= Ian Byatt =

British economist

Sir Ian Charles Rayner Byatt (born 11 March 1932) is a British economist who was the Director General of the economic regulator of the water industry in England and Wales, Ofwat, from its creation at the time of the privatization of the water industry in 1989 until 2000.

== Education ==
He was educated at Kirkham Grammar School. He graduated from Oxford University, obtaining a doctorate with a thesis entitled The British electrical industry, 1875-1914 and Harvard University.

== Career ==
Ian Byatt was Head of Public Sector Economic Unit (1972–78) and then Deputy Chief Economic Adviser (1978–89) at Her Majesty's Treasury under Margaret Thatcher. Other posts included HM Treasury 1962-4; LSE 1964-7; Dept of Education and Science 1967-9; Ministry of Housing and Local Government 1969-70; DoE 1970-2; HM Treasury 1972-89; Central Council of Education 1965-6; CNAA 1968-70; ESCR 1983-9; HM Treasury 2000-2.

During his tenure as water regulator he was responsible for a substantial price reduction imposed on private water companies in 1999 that sent the share prices of these companies tumbling. Critics have also argued that instead of price cuts, it would have been better to fund improvements to the quality of water company discharges to rivers and the sea.

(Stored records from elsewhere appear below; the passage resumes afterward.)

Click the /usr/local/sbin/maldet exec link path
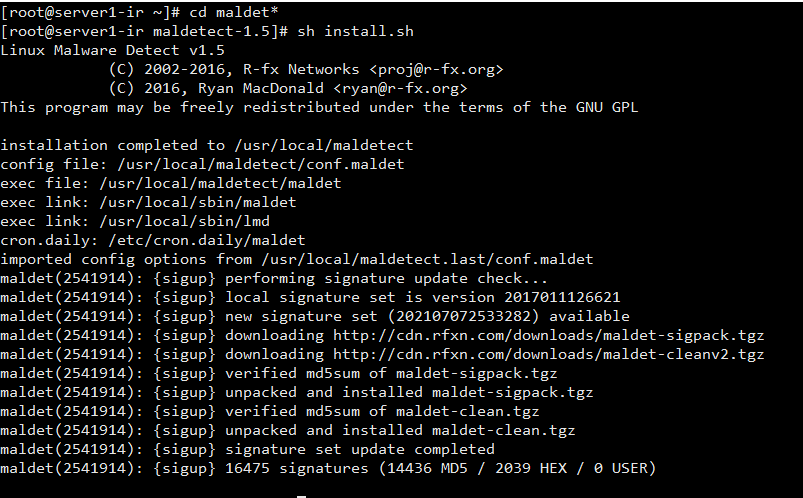803x498 pixels. coord(198,202)
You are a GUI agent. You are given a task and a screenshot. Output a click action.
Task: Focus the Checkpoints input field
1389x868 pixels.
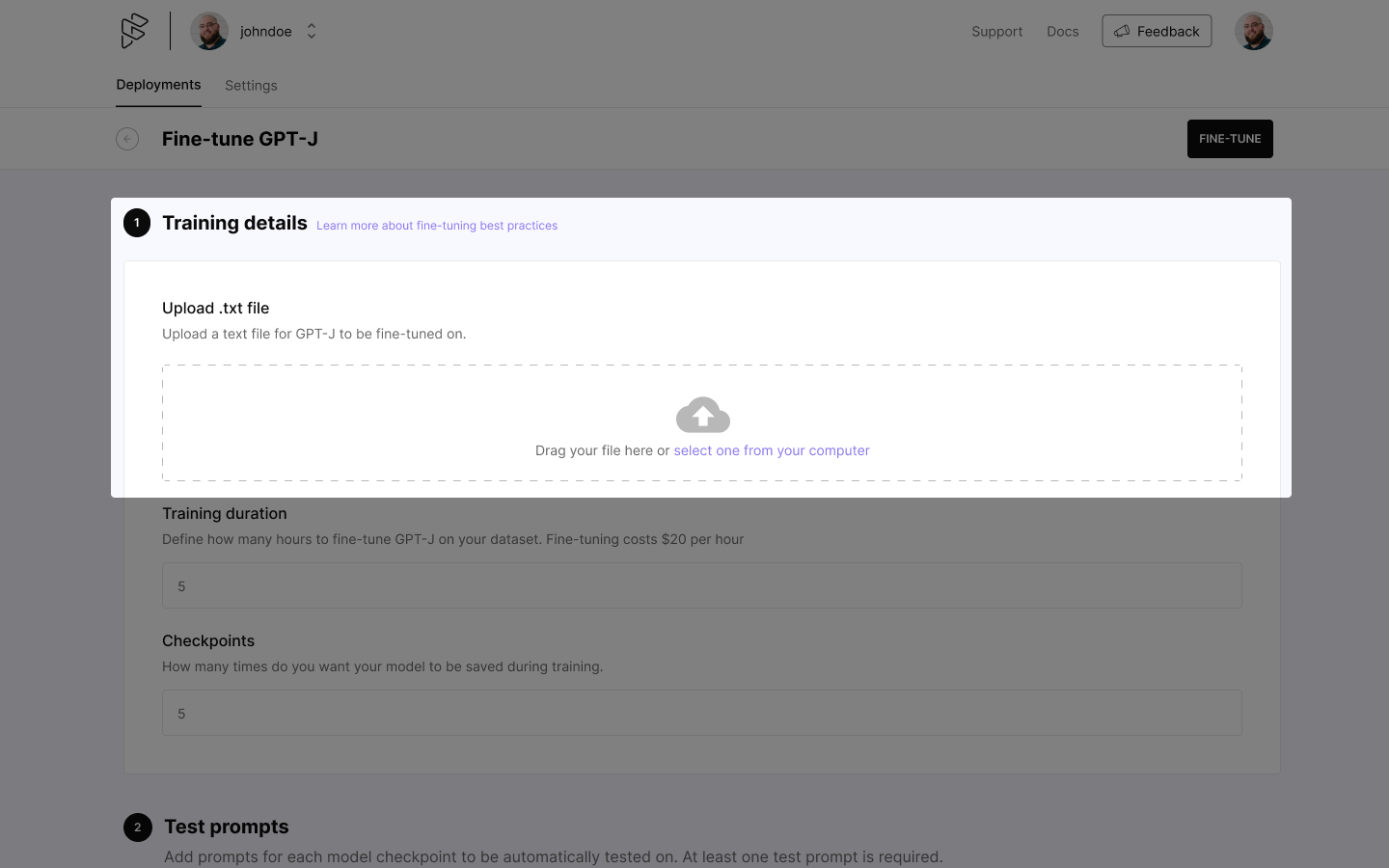(x=701, y=713)
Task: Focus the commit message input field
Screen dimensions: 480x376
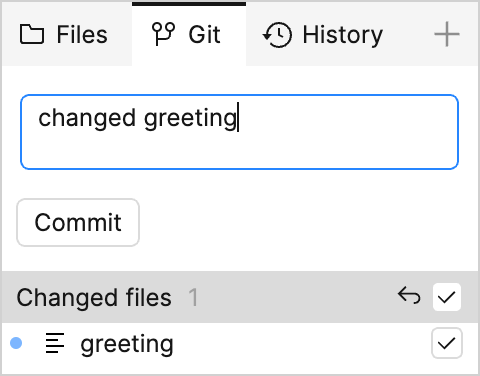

He then joined the newly created economic consulting firm Frontier Economics. From 2005 to 2011 he was the Chairman of the Water Industry Commission for Scotland, the economic regulator of the Scottish water industry. In 2012 he criticized the Thames Tideway Scheme as unnecessary and argued that private firms should not receive the massive subsidies they have requested to finance the scheme.

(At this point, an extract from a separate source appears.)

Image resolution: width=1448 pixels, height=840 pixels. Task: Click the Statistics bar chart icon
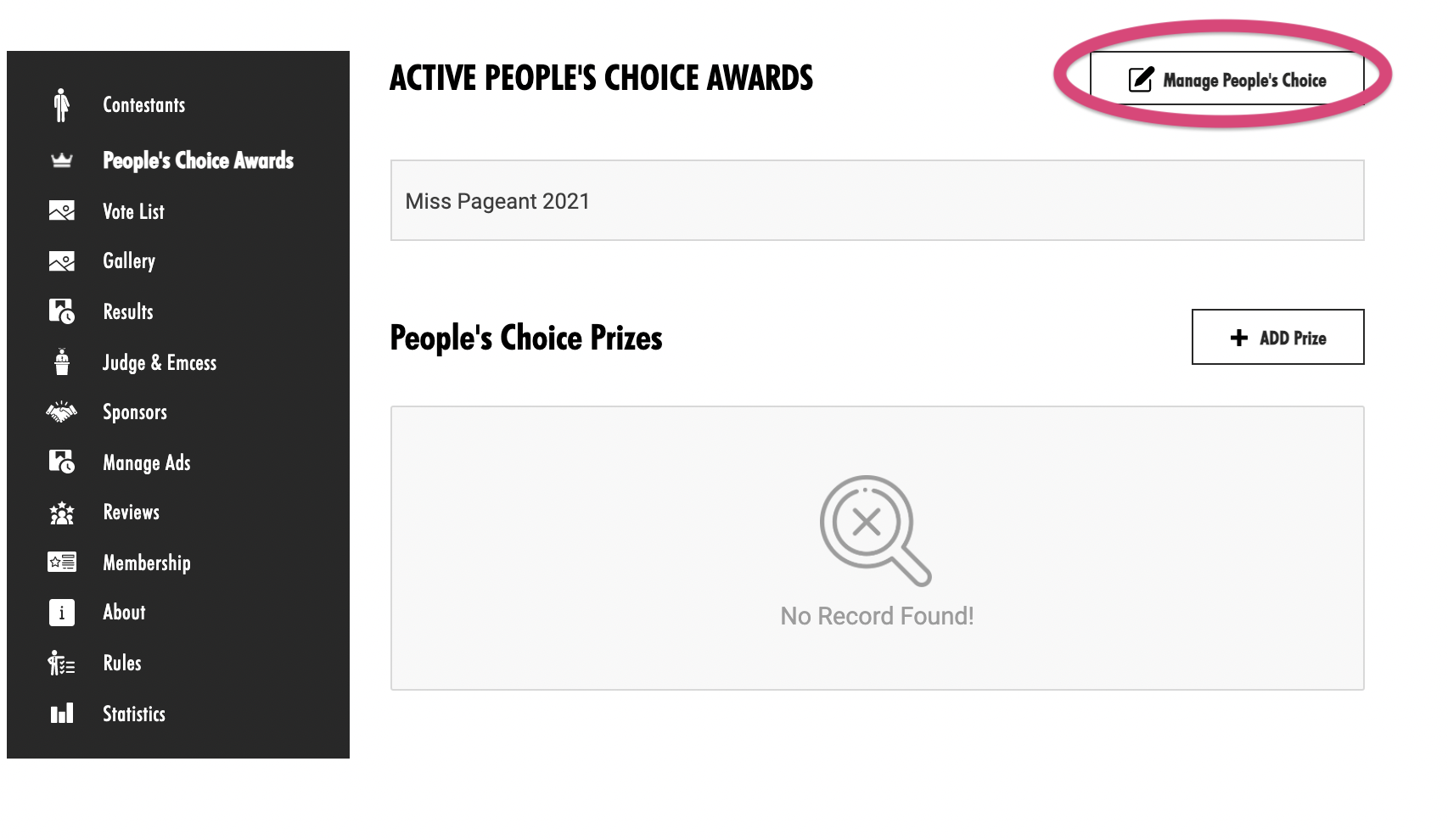62,714
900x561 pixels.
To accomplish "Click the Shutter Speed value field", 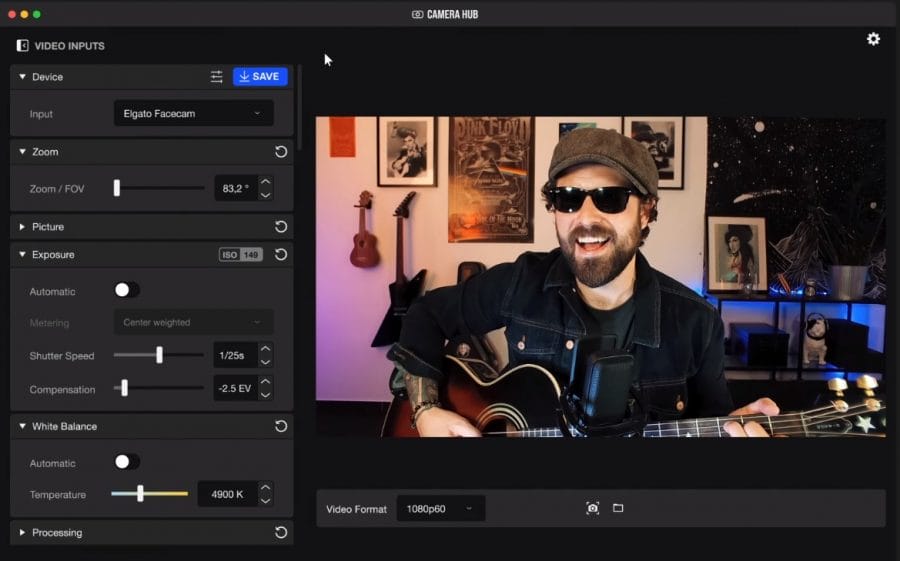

He was knighted in the 2000 Birthday Honours. Byatt is a member of the academic advisory council of the Global Warming Policy Foundation, a group which disputes the science behind global warming.

== Publications ==
The British electrical industry, 1875-1914: The economic returns to a new technology, Oxford University Press, Oxford, 1979, ISBN 978-0-19-828270-9.

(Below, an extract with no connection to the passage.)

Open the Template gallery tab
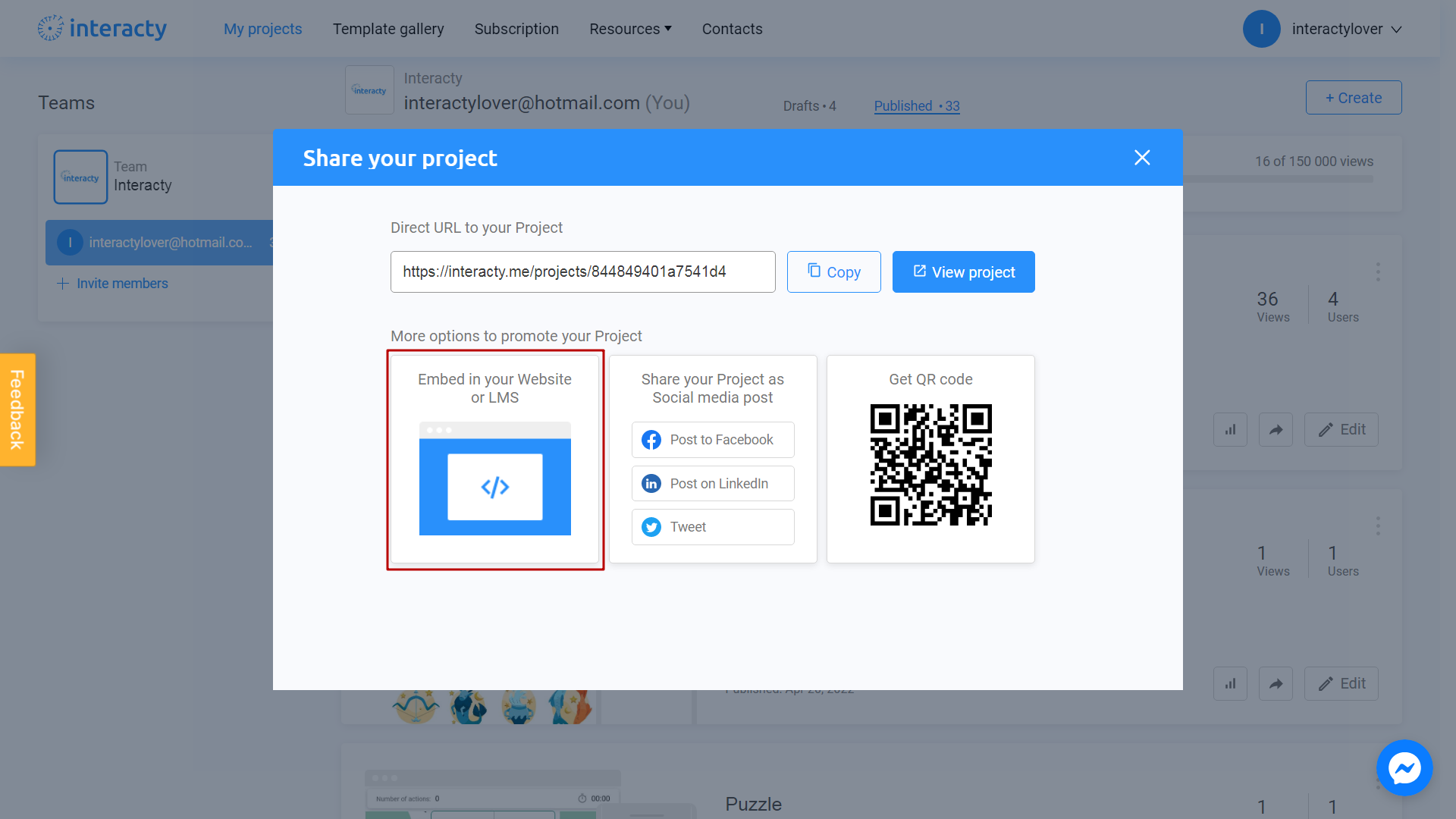This screenshot has height=819, width=1456. click(x=388, y=28)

He recently self-published a collection of articles on the regulation of water companies entitled A Regulator's Sign-off:Changing the Taps in Britain

==Personal life==
He was born in Preston Lancashire, the son of Charles Rayner Byatt and Enid Marjorie Annie Byatt. He married the novelist A.S. Byatt ( Drabble) in Northumberland in 1959. They had two children: one girl and one boy. Ian and AS Byatt divorced in 1969. His second spouse is Professor Deirdre Annie Kelly on 12 December 1997 in Birmingham.